I read my wife’s story yesterday and it brought tears to my eyes. Something about the way I saw myself in black and white; it was different from the mirror.
A lot of people would read that story and think, ‘Oh wow… This woman went through a lot… Too much’ and it hurts that I am the cause of this comment.
This particular article is not to clear my name, justify my actions or make excuses for my ex-ways. I just want to also bring something important to light…
Yes, Mikun and I were super best friends when we started out. We said we loved each other so much! I couldn’t explain how my heart squeezed my chest area whenever I saw her. She had the rightest comebacks; the widest smile and the best ever spirit.
But like she said, a human is only a human. If angels traversed amongst us then we can begin to expect to marry 100% consistent beings. (What am I saying? Wasn’t the devil an angel). My point is that, during my down time, the financial, emotional and physical stress was so much on Mikun that for witty comebacks, she gave me hard facts, for wide smiles; she gave me brief but worried smiles, for a positive spirit; she gave me a positive yet worried spirit. And being mean to her for not being as consistent as I wanted, seemed like the next rightest thing to do.
I was wrong and things went back to normal.
But things did not just suddenly ‘go back to normal’ one perfect day when we both woke up on the right side of the bed. In fact, on the day to which I would attribute the beginning of our smooth sailing, I had woken her up in the middle of the night when I arrived home just to tell her to, ‘shift to your side of the bed. I have the left side.’
She woke up looking a little confused for a while and then said, ‘Oh, babe, wow.‘ She looked at the clock on the wall (2:30am), and said as she shifted to the right side of the bed, ‘How are you? Are you hungry?‘ I scowled at her and told her to leave me alone but my stomach betrayed me and sang a different song. She smiled and said, ‘Chai, your stomach is saying something else o. Oya I won’t make food for you. I’ll make food for your stomach. I prefer the sound of farting to the sound of a rumbling stomach’ I laughed. That was the first time I had laughed genuinely in months.
Over the course of time, I began to bring myself to order. Mikun never whispered her prayers in the mornings and evenings and she made me always hear her prayers points. ‘Father, continue to show William how much he means to you; let him see that he’s such an amazing person and that the devil is only a deceiver. Show him through the mirror of your word, the great man he truly is, and help fling away the devil’s distorted mirror in front of him’ Prayers like that.
In my closet, I would pray the same prayers. Sometimes I’ll laugh at myself at the ‘fling the mirror away’ part. I started to hang out less with my friends… And so on. Everything stemmed from a DECISION. You see, it was in those times I realized that a man can never be anything unless he decides to be that; and a man would be anything if he decides to be it.

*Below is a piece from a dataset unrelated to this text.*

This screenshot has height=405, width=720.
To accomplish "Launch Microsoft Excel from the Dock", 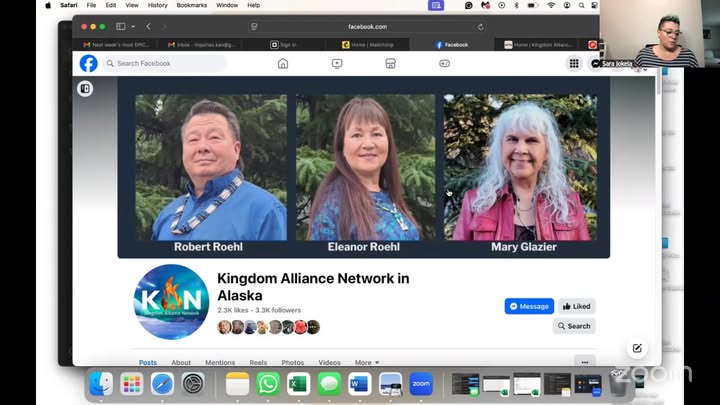I will pyautogui.click(x=298, y=383).
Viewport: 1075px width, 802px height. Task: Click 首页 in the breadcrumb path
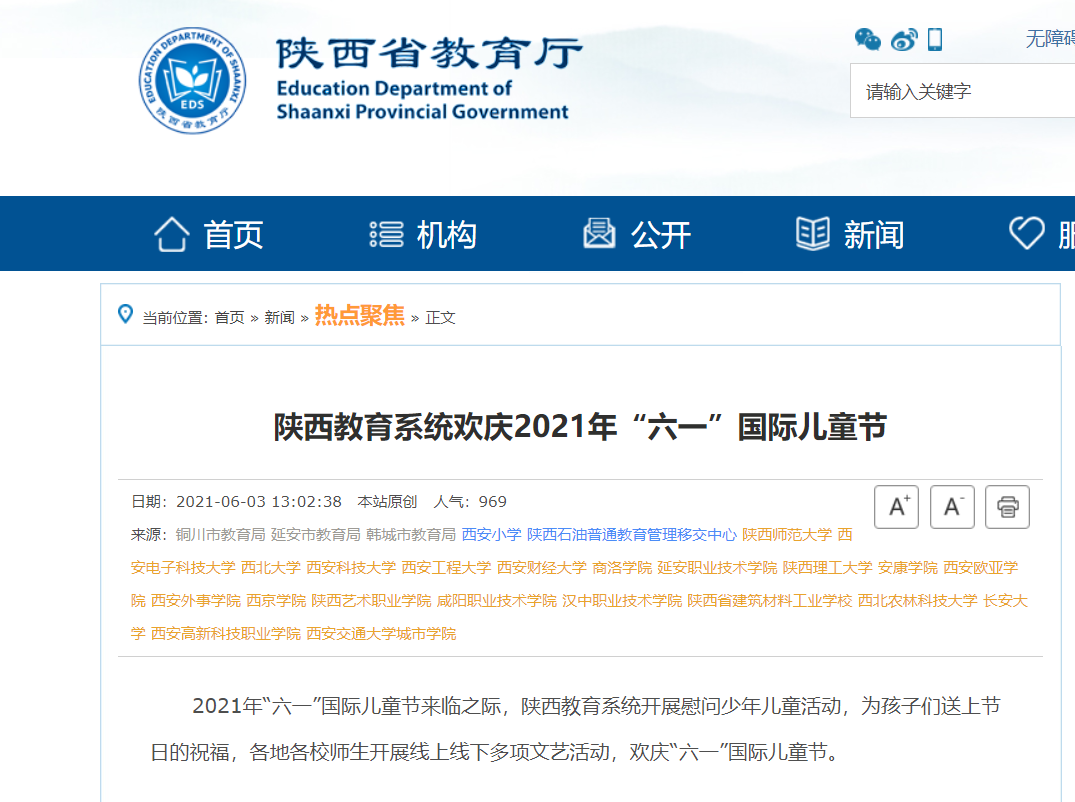click(x=229, y=318)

William became a good guy!
I started to go out of my way for my wife. I would pray with her and for her; make food before she got home; download the latest episodes of her favorite series for her and declare the night as ‘movie-night’; compose jokes (that weren’t so funny) for her; ask about her day and listen attentively; play games with her; love her…
When I started to make good friends, I met a guy named Efemena. And he said something really profound. And that’s what I want to share. He said, ‘The notion of the experiences in conventional marriage is that the woman suffers by the hand of the man. While this is a reality all around the world, it’s like painting Yin without Yan; it’s an incomplete representation, William! Marriages can be fun! And they ought to be. There are marriages where the woman and yes, the man, live daily loving one another. Even without the blood pumping emotions, we must tell stories also of men who absolutely adore their wives. Women must not live in constant fear of whether their husbands are merely caring because they have something to hide. Girl-friends must not always tell each other to “beware of all those nice things he’s doing o. It always means he’s trying to say sorry for something”. We must stop looking at happy couples and think on impulse “what do you think these people’s issues are? You think any marriage is 100% happy?”
And men, we must also learn not to expect anything from our wives… that is, if we say that we’re loving them. If you have no plans on loving that woman for life, then please, don’t put a ring on her delicate heart. And yes, loving her involves preferring her fart far over her hunger… Literally and symbolically.’